You’ll probably have noticed that there’s a highly-charged debate going on in Washington DC at the moment about tax inversion – a process whereby a company uses a cross-border merger as a pretext for reincorporating in a more tax-friendly jurisdiction (like Bermuda).
Just recently President Obama joined the fray, telling news channel CNN that US companies emigrating overseas for tax purposes were being unpatriotic. Democrats in Congress have already introduced legislation intended to make inversions tougher.
But this is all more than just an interesting diversion for political enthusiasts within the industry. These proposals could make it especially difficult for private equity fund managers to legitimately build multinational businesses with a US presence.
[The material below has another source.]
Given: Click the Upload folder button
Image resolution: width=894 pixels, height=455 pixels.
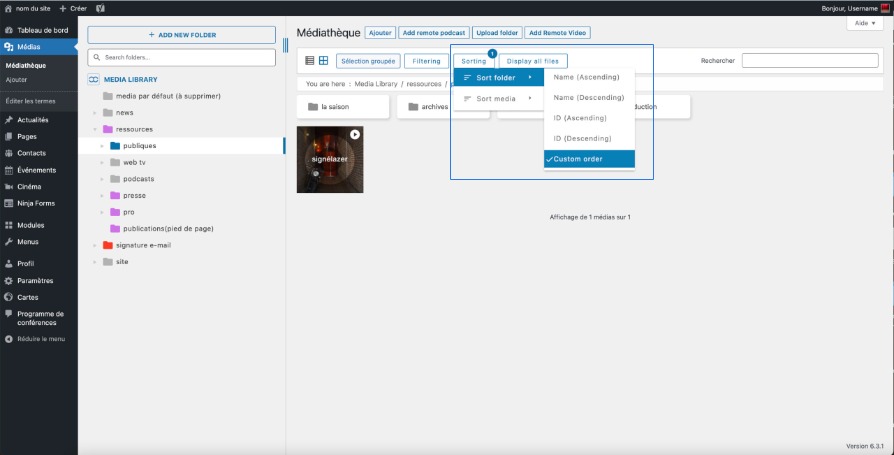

Under current law, a US company can’t actually relocate its headquarters abroad for tax purposes simply by merging with a foreign company, if the original US company shareholders end up owning at least 80 percent of the combined business.
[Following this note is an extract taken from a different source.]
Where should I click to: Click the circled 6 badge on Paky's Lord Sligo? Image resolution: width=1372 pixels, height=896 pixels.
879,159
That stops US corporations from setting up shells in Bermuda. However, it doesn’t stop major US corporations being swallowed up by smaller foreign rivals in places like the UK and Ireland, where the corporate tax rate is much lower, to successfully invert their tax residency.
Inevitably, that’s exactly what’s been happening in the M&A markets in recent years – and it has eventually caught the attention of Congress. The new legislative proposals want the ownership threshold reduced to 50 percent, meaning US companies (which are taxed as high as 35 percent) can only be inverted for tax purposes by finding a foreign rival of equal size.
Moreover, the proposals designate a multinational company as domestic for US tax purposes if the US accounts for at least 25 percent of its staff, employee compensation, assets or income.
How might this impact the private equity industry? Well, the proposed 50 percent threshold means a private equity-backed US company can no longer merge with a foreign entity – in the interests of tax inversion – without ceding control of the combined entity. That might not pose a problem in the public markets. But presumably GPs will not be keen on the idea of losing majority control of their portfolio companies.
The proposals also call for a merged entity to be treated as a US corporation for tax purposes if it conducts a certain amount of business in the US, and not enough in its place of incorporation.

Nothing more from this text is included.